What you will do:
Go through the listing below and list every line with "computer".

Task input:
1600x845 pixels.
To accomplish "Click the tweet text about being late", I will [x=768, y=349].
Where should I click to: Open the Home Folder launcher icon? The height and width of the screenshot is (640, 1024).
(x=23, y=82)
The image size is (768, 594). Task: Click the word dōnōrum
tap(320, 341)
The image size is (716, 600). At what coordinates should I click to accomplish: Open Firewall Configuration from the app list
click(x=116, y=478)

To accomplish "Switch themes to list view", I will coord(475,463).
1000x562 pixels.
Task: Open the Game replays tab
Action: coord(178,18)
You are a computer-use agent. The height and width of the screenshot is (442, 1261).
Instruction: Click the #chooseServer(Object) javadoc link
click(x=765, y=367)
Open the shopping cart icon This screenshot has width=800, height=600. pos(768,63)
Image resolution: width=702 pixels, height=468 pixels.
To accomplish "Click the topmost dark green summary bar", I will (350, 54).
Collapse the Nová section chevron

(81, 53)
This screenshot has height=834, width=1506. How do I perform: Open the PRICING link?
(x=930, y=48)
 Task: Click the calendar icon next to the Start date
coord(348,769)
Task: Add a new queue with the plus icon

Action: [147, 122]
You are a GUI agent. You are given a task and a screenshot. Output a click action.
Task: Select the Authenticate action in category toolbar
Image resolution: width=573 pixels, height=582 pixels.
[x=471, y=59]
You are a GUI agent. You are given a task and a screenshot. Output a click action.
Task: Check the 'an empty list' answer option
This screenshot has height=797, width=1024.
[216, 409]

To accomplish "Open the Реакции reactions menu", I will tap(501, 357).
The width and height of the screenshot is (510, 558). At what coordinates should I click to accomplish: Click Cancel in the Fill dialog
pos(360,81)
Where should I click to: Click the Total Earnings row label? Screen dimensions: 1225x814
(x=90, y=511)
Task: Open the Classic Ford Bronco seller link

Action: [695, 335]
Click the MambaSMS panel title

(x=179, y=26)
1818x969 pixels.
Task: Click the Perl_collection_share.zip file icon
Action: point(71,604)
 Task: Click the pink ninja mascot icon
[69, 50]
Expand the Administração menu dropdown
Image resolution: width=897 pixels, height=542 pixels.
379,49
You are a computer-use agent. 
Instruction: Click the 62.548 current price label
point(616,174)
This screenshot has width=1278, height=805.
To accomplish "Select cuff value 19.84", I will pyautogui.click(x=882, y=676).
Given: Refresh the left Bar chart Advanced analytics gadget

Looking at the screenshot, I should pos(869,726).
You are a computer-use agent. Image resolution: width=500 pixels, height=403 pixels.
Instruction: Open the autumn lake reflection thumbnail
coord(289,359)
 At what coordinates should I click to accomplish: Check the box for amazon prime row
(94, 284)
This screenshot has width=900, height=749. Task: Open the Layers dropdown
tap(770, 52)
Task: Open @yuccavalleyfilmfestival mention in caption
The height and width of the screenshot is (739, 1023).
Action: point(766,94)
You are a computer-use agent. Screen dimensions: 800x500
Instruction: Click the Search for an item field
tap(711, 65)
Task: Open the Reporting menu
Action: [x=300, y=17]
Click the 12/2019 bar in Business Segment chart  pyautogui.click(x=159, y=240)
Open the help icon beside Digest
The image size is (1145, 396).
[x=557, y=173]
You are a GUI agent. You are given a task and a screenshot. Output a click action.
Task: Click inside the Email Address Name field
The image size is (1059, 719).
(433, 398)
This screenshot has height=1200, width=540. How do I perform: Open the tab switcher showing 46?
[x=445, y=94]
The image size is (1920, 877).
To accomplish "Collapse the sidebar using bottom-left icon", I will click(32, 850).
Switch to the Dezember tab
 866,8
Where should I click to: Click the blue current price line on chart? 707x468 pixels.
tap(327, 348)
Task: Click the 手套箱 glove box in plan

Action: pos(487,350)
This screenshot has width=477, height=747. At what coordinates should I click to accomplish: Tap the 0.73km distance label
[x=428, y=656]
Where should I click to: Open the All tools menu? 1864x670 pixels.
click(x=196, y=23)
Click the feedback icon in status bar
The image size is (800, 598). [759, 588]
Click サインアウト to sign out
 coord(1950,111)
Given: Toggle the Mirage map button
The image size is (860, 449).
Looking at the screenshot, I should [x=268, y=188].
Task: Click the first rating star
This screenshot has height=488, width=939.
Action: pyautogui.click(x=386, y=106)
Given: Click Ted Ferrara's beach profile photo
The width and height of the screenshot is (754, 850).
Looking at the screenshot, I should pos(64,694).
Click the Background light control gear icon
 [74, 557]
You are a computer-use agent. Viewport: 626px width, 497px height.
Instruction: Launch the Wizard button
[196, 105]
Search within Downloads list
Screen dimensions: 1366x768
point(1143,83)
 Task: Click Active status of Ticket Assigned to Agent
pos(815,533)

Answer to the exercise:
You are a computer-use agent. The height and width of the screenshot is (442, 1261).
You are a computer-use agent. 
You are a computer-use agent. Image resolution: width=500 pixels, height=403 pixels.
You are a computer-use agent. Screen dimensions: 800x500
You are a computer-use agent. Viewport: 626px width, 497px height.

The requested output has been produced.